Eixos
A Organização dos Países Exportadores de Petróleo e aliados (Opep+) anunciou no domingo (03/8) que vai acabar com os cortes na produção de 2,2 milhões de barris/dia de petróleo iniciados em 2023.
A decisão de ampliar a produção ocorre às vésperas do prazo limite do presidente dos Estados Unidos, Donald Trump, para o fim do conflito na Ucrânia, sob o risco de taxar os compradores de petróleo russo.
A decisão já era esperada pelo mercado, conforme mostraram as cotações do barril no mercado internacional, que encerraram a semana passada de volta à casa dos US$ 60.
A Rússia é um dos principais produtores da Opep+ e um dos países que mais deve contribuir para o aumento na produção do grupo — caso as promessas das novas taxas de Trump não se concretizem.

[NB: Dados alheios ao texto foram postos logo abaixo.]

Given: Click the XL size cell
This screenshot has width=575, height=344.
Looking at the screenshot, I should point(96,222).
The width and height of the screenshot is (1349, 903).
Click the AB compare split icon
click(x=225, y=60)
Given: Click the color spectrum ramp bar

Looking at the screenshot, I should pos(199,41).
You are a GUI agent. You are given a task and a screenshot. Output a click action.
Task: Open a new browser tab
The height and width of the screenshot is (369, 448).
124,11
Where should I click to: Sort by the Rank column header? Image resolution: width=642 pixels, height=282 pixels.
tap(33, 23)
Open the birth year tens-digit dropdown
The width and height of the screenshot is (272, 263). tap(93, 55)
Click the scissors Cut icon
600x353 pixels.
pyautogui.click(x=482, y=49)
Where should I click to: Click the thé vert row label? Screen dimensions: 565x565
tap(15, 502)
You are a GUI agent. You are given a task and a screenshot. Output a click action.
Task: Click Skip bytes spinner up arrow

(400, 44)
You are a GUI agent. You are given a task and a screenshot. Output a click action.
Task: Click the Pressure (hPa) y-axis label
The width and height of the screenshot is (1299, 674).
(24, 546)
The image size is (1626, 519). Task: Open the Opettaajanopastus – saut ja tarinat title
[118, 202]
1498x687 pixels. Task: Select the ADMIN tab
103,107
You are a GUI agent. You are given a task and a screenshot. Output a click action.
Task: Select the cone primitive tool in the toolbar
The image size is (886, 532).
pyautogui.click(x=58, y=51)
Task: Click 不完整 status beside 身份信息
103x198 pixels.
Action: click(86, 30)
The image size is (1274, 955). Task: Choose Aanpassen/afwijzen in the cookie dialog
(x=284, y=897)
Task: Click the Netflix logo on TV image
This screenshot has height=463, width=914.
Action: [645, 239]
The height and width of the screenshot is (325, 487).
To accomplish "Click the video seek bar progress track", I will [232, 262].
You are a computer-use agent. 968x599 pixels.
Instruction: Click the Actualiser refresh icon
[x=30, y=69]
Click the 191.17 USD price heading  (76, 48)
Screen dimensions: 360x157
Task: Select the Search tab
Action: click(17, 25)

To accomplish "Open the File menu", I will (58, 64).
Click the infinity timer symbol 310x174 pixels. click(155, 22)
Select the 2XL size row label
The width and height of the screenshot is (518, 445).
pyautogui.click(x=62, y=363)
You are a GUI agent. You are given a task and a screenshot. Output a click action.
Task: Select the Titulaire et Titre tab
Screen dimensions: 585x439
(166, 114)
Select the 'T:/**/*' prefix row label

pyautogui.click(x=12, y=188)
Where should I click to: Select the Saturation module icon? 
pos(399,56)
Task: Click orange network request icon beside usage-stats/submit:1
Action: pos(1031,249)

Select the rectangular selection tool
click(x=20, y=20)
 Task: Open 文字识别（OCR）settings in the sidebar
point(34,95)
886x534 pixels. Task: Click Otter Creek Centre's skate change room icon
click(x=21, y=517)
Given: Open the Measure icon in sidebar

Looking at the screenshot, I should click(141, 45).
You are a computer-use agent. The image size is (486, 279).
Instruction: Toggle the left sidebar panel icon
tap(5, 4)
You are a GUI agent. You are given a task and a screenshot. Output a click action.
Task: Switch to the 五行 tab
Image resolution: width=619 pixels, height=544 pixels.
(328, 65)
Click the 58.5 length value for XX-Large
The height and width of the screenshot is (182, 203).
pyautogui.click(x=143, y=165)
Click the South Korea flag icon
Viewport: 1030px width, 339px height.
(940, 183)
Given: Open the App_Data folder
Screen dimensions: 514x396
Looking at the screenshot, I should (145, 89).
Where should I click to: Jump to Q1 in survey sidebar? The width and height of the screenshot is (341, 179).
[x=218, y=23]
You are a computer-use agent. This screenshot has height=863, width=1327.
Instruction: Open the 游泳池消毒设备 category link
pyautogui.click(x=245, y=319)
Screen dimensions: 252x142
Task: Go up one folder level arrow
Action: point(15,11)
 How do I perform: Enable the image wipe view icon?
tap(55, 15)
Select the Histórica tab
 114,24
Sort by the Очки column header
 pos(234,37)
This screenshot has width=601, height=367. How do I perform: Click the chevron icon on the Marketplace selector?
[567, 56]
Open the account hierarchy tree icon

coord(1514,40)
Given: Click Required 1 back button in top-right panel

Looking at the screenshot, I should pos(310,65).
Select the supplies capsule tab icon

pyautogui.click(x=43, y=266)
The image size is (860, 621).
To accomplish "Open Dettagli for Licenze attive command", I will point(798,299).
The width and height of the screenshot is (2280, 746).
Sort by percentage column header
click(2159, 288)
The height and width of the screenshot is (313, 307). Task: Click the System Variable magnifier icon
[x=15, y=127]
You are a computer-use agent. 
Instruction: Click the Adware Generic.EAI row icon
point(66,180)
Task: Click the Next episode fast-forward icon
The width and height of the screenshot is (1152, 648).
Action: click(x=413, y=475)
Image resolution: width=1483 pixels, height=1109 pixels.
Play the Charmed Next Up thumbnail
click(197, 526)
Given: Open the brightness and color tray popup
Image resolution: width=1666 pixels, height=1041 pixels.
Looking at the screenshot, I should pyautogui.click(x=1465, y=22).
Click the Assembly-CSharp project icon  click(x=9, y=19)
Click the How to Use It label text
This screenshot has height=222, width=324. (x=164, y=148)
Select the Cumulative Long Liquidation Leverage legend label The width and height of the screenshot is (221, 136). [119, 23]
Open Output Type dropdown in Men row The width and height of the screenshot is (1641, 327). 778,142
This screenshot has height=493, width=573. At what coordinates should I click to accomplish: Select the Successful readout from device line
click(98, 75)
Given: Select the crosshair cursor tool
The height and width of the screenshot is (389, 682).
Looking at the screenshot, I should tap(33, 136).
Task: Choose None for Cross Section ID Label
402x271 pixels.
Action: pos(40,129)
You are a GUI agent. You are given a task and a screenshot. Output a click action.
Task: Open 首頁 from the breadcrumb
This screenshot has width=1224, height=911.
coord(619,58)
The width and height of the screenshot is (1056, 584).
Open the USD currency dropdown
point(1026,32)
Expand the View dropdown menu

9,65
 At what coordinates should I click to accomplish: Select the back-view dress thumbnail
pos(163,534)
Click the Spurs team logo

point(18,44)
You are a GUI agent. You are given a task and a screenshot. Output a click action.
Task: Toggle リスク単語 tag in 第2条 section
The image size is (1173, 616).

Ainda não está claro se as restrições impostas pelos EUA a produtos russos inclui derivados — o que vai afetar também o Brasil, que importa diesel russo.
Mas a consultoria Rystad Energy ressalta que parte dos volumes russos retirados do mercado com as taxas dos EUA podem ser substituídos pela produção de outros países da própria Opep+, como também por outros grandes produtores de fora do cartel, incluindo Canadá, Brasil, Guiana e os próprios EUA.